Leslie Marmon Silko’s Storyteller

To label the book Storyteller “fiction” would be wrong, but it would also be wrong to call it nonfiction, poetry, essays, memoir, or history. There is a collective truth to these terms in that there is a little bit of each in the Pueblo Laguna author’s book which combines the hummah-hah oral stories her Aunt Susie passed down to her with photographs of the important storytellers in her life from her childhood, historical context, Silko’s own fiction and poetry both fiction and nonfiction. In refusing to be labeled as any one literary form, the book comments on questions of identity and belonging. Storyteller also brings up questions about why we as humans write, read, and tell stories at all, ultimately deciding that we communicate by story for survival.
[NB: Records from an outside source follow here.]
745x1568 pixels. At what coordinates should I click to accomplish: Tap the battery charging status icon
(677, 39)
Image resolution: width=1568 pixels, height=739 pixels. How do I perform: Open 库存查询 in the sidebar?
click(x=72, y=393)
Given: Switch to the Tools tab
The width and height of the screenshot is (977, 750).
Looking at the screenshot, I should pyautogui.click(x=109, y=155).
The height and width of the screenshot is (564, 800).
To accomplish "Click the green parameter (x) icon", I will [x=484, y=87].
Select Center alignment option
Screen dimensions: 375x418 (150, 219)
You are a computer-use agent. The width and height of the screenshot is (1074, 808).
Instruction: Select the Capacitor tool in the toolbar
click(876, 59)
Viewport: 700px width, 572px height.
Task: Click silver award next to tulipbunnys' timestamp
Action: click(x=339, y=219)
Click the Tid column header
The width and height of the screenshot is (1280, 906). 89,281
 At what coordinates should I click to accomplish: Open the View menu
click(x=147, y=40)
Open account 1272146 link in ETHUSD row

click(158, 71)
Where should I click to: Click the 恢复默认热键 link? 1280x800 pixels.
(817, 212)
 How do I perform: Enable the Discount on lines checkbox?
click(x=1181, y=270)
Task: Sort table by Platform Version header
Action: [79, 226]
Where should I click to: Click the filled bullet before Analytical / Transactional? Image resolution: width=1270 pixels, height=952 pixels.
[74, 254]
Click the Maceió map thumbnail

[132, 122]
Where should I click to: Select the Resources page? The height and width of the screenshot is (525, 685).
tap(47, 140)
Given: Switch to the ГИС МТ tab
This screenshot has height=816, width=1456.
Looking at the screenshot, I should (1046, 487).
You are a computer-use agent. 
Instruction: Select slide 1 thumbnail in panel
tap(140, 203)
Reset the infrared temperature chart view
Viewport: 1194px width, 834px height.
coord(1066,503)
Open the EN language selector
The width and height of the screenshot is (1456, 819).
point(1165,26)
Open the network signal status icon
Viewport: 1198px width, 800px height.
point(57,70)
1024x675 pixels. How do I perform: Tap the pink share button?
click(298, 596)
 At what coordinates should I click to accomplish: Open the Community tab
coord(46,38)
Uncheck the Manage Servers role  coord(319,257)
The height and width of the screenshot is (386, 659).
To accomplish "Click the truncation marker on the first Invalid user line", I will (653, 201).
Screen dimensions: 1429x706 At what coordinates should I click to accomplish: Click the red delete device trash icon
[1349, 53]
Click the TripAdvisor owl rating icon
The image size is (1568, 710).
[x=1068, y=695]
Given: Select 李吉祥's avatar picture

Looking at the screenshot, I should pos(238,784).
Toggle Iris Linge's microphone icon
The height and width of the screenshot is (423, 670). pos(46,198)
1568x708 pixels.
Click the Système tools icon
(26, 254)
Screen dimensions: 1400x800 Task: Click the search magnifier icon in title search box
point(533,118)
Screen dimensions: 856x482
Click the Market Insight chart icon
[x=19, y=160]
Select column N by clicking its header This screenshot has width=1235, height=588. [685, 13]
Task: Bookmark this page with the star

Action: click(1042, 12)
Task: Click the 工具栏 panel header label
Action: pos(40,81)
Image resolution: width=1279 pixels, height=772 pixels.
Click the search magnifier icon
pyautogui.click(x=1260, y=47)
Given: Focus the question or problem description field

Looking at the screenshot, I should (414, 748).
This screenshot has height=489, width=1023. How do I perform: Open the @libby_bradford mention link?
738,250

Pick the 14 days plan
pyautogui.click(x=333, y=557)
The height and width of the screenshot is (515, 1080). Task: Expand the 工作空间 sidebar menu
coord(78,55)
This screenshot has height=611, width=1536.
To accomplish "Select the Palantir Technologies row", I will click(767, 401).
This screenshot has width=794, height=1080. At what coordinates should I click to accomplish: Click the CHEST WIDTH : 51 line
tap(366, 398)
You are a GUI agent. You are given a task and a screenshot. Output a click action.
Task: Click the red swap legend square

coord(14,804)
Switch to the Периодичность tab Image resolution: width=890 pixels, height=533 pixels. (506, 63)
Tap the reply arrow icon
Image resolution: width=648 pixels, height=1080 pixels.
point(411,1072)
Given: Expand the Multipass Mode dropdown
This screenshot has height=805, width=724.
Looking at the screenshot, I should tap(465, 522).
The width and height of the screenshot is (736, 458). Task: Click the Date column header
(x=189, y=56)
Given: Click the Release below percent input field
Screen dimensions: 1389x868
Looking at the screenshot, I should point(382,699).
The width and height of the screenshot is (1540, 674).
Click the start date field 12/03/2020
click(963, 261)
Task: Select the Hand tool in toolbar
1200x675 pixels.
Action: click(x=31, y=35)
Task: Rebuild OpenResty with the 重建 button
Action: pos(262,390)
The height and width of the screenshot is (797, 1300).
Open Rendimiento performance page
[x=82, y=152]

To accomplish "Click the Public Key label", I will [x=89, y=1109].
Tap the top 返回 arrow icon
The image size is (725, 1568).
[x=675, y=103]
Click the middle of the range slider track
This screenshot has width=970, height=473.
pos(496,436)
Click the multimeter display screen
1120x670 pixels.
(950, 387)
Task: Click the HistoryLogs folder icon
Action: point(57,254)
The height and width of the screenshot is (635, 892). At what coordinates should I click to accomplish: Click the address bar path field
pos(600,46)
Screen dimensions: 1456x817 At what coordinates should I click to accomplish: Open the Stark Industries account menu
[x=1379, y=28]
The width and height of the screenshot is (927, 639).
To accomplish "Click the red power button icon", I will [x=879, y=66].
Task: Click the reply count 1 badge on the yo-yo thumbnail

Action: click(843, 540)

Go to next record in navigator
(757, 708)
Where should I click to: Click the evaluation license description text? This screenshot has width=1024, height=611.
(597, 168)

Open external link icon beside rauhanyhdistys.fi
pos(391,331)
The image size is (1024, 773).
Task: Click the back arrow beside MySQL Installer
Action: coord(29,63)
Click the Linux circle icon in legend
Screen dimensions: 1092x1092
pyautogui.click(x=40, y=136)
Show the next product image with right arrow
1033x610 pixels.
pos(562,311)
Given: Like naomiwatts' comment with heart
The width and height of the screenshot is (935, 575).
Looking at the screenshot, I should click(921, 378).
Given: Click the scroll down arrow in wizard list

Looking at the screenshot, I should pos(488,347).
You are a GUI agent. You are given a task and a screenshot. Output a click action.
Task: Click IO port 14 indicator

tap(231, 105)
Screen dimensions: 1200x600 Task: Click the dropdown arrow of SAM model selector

The Pueblo Laguna people believe that telling stories is how elders share their practical wisdom in memorable ways with the younger generation.

 

The book’s incredible continuity preserves the literary language used by her familial influences on her storytelling to reinterpret old myths into a contemporary setting and tackle a more modern survival, as in the short story “Yellow Woman.” This one was told to her by her grandfather, and while maintaining the distinctive poetic diction of his version, Silko creates her own take on the myth where the fantastical being from the old way of life encounters a modern woman who knows the story and refuses to acknowledge that she is a part of it. In the old story, the woman is kidnapped by a mysterious creature and never seen again, but Silko’s Yellow Woman is a reluctant protagonist who goes with the creature willingly to get away from her unsatisfying marital life, eventually returning from the mountain adventure claiming she was kidnapped as an excuse for her disappearance.

 

The book is a great source for the recent history of the Pueblo Laguna people, splicing the memoir with historical context which explains why she was forbidden from learning the Laguna language. Silko remembers when children like herself were discriminated against for relating to their cultural identity, and so in order to keep her safe, Silko’s family would not teach her their language. The nonfiction memoir and history blends together to further mirror the stories of old by fusing narrative with educational survival guides.

 

Silko’s own fiction prose and poetry is featured in the book next to the traditional stories, with no distinction as to which is which. Her poetry and prose comments on sexuality, abortion and spirituality with the same grace as the wise tellers who taught Silko the stories about talking animals and gods. The idea behind the Pueblo Laguna storytelling is a versatility that each teller brings, changing the details slightly but always remembering exactly how the original goes, and Silko’s work meshes alongside those stories in total harmony.
Storyteller might defy literary form but ultimately it serves as an archive and tribute to her culture, her people’s history, family history and personal experiences.